ライトは目を細める。
「貴女は…まだ、あの娘の事を…。
何故、そこまで…?」
『レイは根っからの悪人じゃない。
それに、まだ彼女の闇を見た訳では無いし決めつけるのは嫌だ。
あんなに綺麗な瞳をしてるんだもん。
私は、レイを信じたい。』
クロエの秘められた思いが語られる。
きっと、内心では不安で仕方ないはずなのに。
「…貴女は、強いですね。
いいえ、強くなった。
強くて、美しい。」
金色の何処までも真っ直ぐな瞳を向けられるクロエは恥ずかしそうに笑った。
「私達は、何処までもついていきます。
勇気ある祖先アルトの意思を此処に。

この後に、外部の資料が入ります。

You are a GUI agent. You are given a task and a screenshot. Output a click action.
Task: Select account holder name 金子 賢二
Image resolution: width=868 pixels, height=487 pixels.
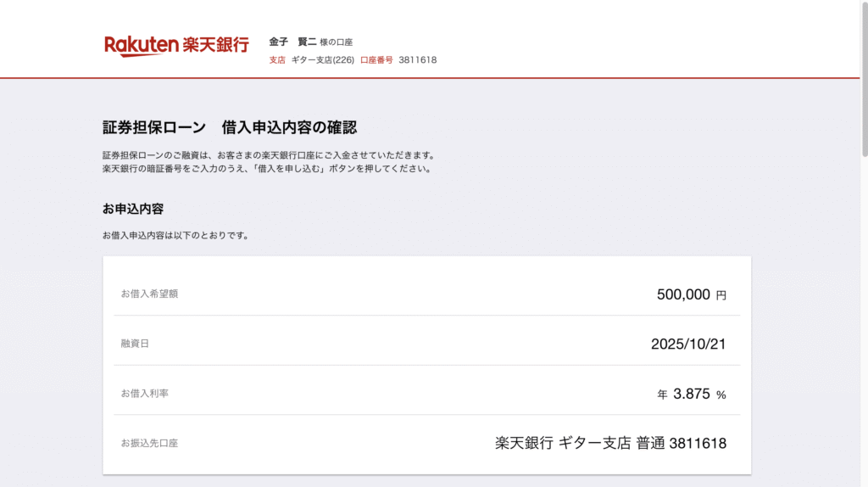point(292,42)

」
クロエの手の甲に口付けをすると、様々な精霊がふたりを包み込む。
『アルトって……まさか』
手の甲には妖精族の美しい羽の印があった。
「もう、二度と同じ過ちは繰り返しません。
この印は妖精族に伝わる紋章。
きっと貴女を救ってくれる。」
どんどん消えていくその印を見る。
「大丈夫、“見える”人にはちゃんと“見えて”いるから。」
何処までも読めない妖精族。
何処までも真っ直ぐな妖精族。
何色にも染まらない。
『ありがとう』
突如、空に大きな花が浮かんだ。
皆がこちらに来て一緒に空を見る。
会場では、まだまだ踊ったり食べたり飲んだりとお祭り騒ぎだ。
「ねぇ、クレア」
『ん…?』
「私、本当はこんな穏やかな日々が壊れるのが怖い。」
いつも強気なビアンカが、小さく見える。
『そんなの、私も一緒。でも、これを乗り越えないと一生このまま。
そんなの嫌なんだ。』
そういうと、何故か驚いたようにこちらを見てきた。
『?』
「なにもないわ」
“強くなったね”
そうビアンカは心の中で呟いた。
クロエが何処かへ行くと、
リオがビアンカの隣に寝転ぶ。
ビアンカは一瞬驚いたけど、
隣に寝転んだ。
「聞いてたんでしょ?」
リオは何も言わずに、綺麗な星空を見た。
“ねぇ”
リオの言葉に首を傾ける。
「この世界に、たったひとりだけ救えるとしたら。
誰を救う?」
やけに真剣な顔で、向かい合わせに寝転ぶリオに嫌でもドキリとさせられる。
あまりにも魅力的で、ビアンカは強い瞳に引き付けられた。